Sorry, but I am betting heavily against VTEC being the cause. What is the RPM range for VTEC activation of the high-RPM cam profile on the NSX? 5800-6000 RPM. Simply too high to be related to the dips in question, which are a solid 1000 RPM lower. The torque is climing steadily out of the dip being discussed as it the motor climbs past 5000 RPM.
You can indeed see a very slight dip around the VTEC crossover point though, which is to be expected, but it is at 5800-6000 RPM and is very slight on a NA NSX. On Gerry's high-boost turbo I expect it to be much bigger and thus a noticable dip follows wherever he sets his VTEC crossover point.
Back to the question at hand. Let us consider what other events take place in the NSX motor. At around 4000 RPM the fuel pump goes into high-pressure mode. But just as the VTEC changeover is too high, this is too low to be related to what you see on the graph.
However, right at 4800 RPM the VVIS system opens the buttery fly valves to the second plenum under the main intake manifold, joining both banks of cylinders to the same (larger) intake plenum. The basic theory behind the VVIS system is that keeping the valves closed causes a resonance effect which improves low-end torque, while opening the valves reduces resonance but creates a slight intertia ram effect to give the best performance at high RPM.
I therefore propose you are seeing the motor start to have some air inake issues and then the situation quickly reverse itself once the butterfly valves open and the system is optimized for high-RPM operation.
This also fits with the following fact: You see it on NA NSX motors and see it MAGNIFIED on the BaschBoosted NSXs which maintain the VVIS system, but you do not see it on Comptech supercharged motors which do not keep the VVIS system.

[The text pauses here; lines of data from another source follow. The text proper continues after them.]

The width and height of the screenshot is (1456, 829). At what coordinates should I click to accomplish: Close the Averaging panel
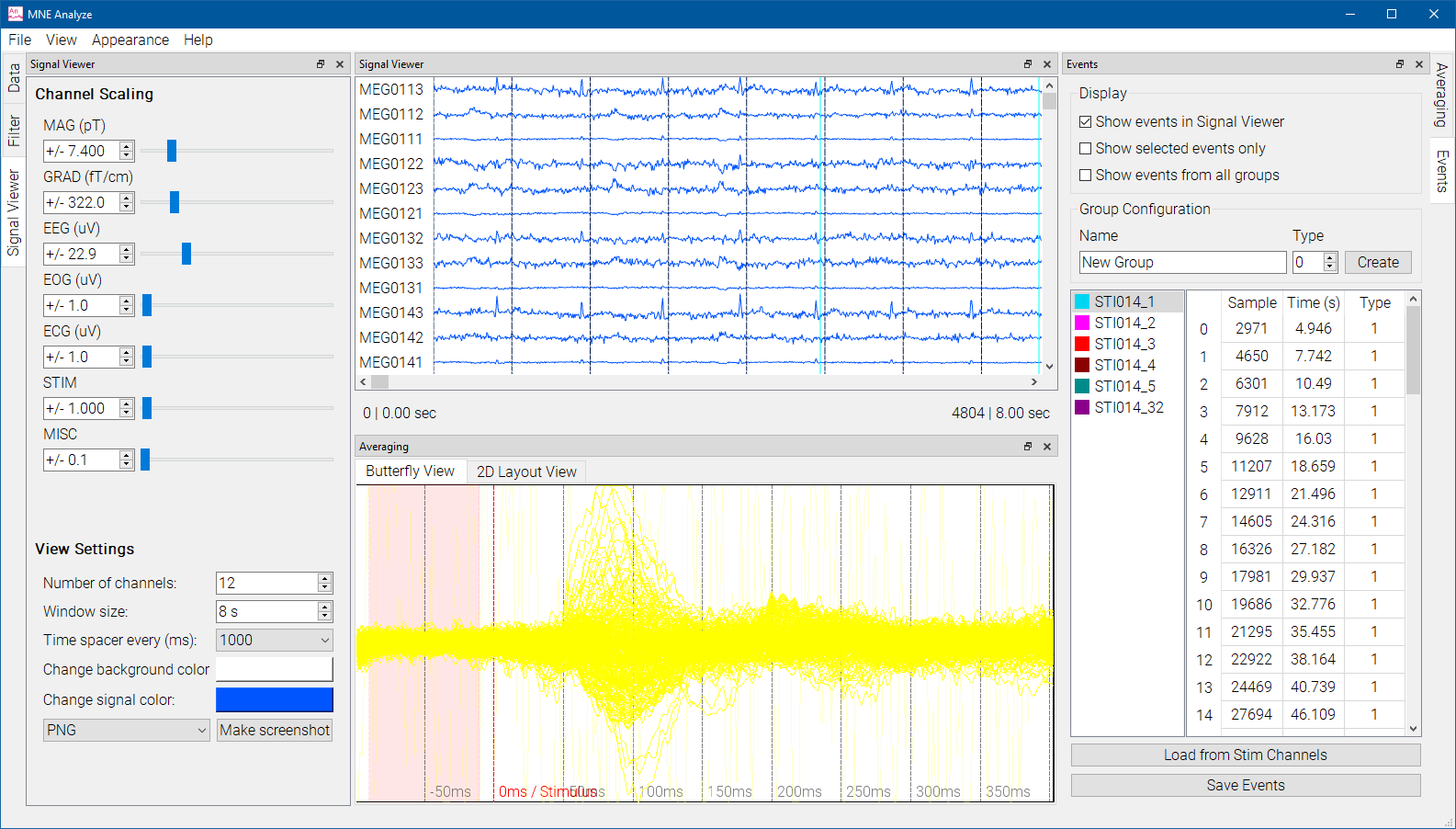[1046, 447]
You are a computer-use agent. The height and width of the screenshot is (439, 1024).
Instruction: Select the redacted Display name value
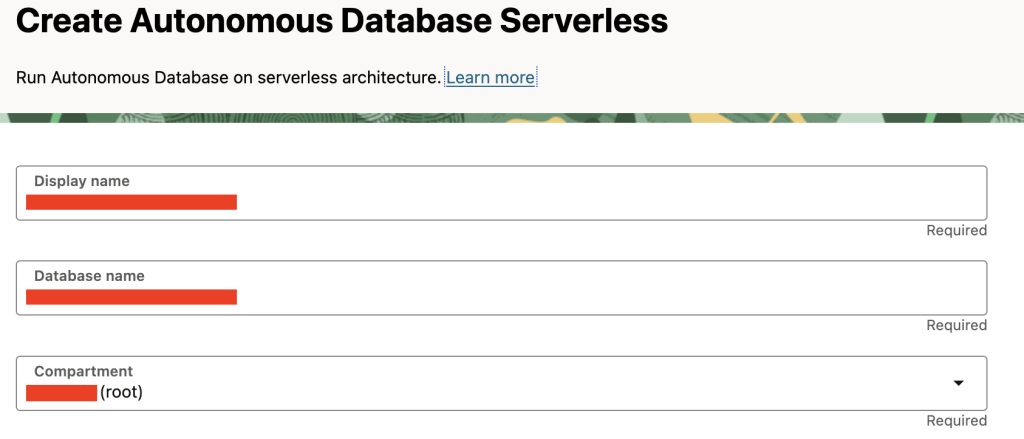tap(131, 202)
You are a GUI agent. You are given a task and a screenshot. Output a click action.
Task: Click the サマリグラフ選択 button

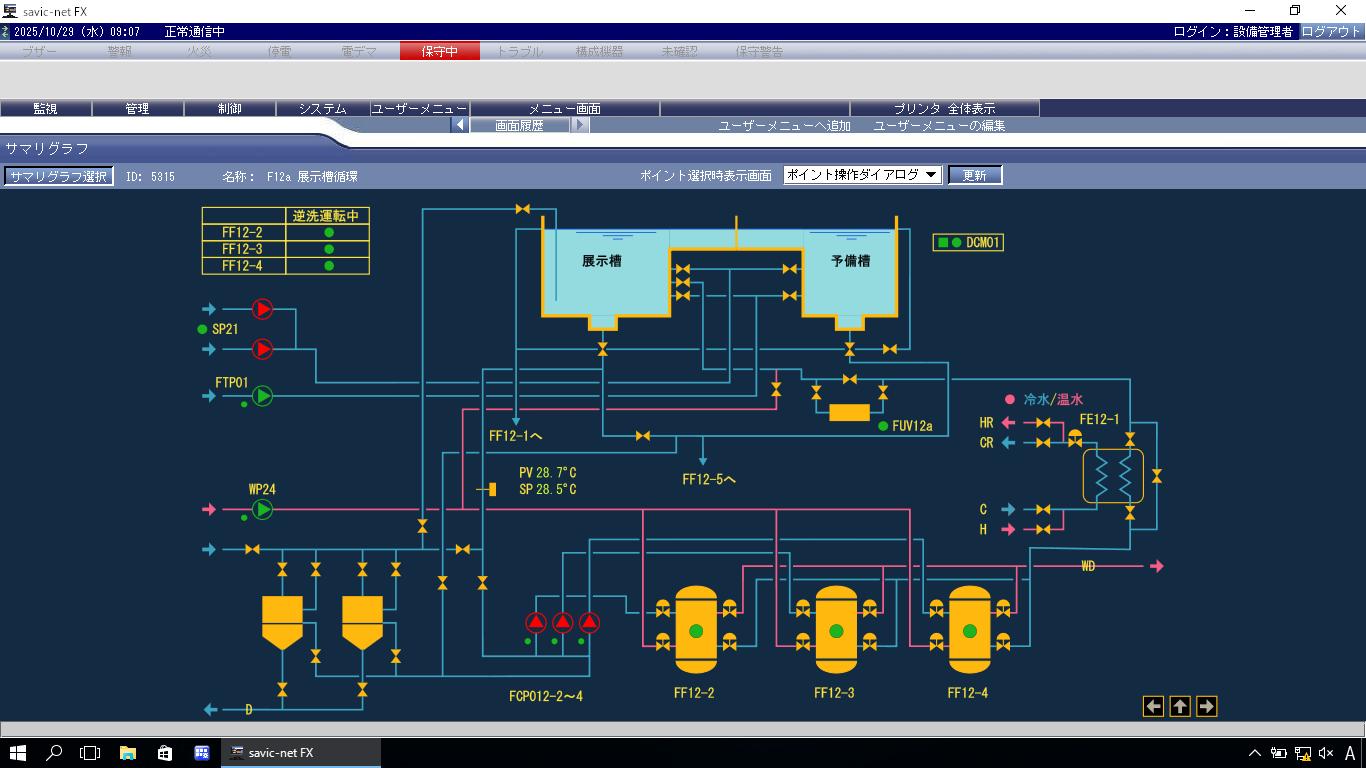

Simple test: Disconnect and cap the vacuum hose to force VVIS to keep the buttefly valves open during a run on a BaschBoosted car and see what happens. At worst you will lose some low-end, but the BB system is designed for high-end anyway. Maybe it would even make sense to permanently lock VVIS open or even remove the butterfly valves on the BaschBoosted cars (not sure how hard removal is). Only dyno testing can say for sure.